**Exercise:** Copy out each line below containing "currency".

[Extracted data entries]
......
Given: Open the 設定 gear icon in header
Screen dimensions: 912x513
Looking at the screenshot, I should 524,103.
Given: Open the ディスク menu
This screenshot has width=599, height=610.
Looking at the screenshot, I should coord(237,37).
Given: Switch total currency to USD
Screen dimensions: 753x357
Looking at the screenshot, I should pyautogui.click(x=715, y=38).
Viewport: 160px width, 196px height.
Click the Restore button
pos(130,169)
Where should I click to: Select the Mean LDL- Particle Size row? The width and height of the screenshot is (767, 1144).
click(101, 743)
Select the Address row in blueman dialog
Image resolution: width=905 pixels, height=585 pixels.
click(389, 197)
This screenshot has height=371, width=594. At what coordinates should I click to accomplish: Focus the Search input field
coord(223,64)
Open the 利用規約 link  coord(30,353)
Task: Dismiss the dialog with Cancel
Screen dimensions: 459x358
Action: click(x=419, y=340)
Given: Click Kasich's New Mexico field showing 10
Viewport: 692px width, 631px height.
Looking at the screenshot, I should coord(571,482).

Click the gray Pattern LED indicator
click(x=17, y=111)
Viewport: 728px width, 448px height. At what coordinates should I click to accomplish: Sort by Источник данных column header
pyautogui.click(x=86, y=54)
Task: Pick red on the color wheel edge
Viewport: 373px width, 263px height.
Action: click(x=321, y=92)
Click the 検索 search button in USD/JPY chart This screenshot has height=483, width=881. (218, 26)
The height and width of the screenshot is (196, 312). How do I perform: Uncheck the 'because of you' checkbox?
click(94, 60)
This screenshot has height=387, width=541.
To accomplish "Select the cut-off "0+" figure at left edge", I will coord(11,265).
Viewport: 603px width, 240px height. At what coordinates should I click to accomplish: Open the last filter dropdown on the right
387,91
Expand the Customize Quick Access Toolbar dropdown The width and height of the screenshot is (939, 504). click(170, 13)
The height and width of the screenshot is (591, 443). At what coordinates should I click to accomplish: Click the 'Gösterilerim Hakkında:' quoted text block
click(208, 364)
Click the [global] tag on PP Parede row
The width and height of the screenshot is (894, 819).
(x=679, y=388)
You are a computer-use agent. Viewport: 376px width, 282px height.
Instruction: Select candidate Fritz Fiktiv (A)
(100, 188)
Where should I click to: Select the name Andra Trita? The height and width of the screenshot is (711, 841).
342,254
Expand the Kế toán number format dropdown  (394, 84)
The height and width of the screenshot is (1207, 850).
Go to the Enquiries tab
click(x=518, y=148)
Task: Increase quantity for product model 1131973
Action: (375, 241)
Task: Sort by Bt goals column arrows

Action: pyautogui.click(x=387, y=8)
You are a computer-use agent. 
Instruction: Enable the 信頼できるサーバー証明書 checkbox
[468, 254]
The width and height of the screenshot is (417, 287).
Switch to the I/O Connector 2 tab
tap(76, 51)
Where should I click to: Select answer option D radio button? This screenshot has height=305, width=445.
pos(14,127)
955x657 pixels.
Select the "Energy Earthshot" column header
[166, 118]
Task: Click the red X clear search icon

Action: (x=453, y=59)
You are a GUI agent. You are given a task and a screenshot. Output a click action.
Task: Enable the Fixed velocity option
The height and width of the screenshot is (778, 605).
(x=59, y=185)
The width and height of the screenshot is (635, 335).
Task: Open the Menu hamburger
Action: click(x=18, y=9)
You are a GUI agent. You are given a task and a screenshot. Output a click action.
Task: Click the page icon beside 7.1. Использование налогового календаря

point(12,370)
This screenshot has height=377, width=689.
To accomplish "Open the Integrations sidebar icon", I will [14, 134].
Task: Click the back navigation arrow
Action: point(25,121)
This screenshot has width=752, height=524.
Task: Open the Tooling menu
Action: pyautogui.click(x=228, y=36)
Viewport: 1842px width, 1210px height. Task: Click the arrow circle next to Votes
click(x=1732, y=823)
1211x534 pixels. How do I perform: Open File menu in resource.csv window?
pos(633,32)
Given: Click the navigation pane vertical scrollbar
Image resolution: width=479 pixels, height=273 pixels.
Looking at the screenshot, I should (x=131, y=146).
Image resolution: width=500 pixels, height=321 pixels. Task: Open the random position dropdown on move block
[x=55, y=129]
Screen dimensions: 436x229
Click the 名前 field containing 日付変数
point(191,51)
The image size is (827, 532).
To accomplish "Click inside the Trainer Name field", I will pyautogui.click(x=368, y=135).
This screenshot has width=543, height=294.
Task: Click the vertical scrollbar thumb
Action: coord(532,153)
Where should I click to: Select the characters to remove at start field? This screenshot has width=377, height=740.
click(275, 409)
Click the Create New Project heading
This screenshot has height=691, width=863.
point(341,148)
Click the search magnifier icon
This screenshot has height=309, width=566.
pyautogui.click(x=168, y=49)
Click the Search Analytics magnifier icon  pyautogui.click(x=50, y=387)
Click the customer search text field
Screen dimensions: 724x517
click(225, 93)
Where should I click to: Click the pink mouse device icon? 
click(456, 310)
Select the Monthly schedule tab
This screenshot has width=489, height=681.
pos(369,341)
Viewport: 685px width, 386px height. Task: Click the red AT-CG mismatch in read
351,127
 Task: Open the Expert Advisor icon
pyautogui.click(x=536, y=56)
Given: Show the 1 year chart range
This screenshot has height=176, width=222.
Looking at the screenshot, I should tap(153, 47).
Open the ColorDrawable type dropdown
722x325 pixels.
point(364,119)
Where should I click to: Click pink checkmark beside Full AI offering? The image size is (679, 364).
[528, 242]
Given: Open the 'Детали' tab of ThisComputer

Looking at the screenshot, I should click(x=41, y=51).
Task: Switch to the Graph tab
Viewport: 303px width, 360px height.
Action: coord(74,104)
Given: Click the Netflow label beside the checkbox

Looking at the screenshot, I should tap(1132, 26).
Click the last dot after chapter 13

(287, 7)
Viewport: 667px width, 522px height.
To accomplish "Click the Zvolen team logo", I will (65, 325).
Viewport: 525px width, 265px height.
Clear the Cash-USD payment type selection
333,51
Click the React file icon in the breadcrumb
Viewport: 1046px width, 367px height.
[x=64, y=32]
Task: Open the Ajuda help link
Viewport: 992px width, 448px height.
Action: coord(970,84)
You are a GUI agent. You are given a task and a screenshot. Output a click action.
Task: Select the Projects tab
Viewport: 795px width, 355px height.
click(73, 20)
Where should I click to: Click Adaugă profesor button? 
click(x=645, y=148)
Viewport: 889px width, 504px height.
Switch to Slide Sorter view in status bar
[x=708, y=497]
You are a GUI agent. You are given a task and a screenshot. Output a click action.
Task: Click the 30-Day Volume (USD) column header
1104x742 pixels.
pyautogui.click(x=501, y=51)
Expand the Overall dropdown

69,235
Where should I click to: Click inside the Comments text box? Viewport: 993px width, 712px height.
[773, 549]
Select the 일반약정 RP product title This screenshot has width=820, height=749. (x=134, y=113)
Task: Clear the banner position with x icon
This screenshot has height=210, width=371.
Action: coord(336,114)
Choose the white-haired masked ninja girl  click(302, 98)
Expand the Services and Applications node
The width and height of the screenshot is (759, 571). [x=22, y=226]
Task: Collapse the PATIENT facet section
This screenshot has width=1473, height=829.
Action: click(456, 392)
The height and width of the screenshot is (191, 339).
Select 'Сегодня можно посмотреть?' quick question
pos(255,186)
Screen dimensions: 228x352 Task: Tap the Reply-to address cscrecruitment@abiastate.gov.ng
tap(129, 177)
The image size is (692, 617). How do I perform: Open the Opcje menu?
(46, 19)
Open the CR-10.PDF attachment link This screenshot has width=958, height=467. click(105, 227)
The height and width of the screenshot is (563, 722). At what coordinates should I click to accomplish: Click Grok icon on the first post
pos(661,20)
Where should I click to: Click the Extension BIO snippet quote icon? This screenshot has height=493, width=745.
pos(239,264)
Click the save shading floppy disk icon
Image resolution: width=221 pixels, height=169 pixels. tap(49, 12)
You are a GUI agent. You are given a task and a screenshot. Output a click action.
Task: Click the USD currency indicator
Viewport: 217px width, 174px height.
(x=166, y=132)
......
**The completed task:**
Given: Switch total currency to USD
Task: Click the USD currency indicator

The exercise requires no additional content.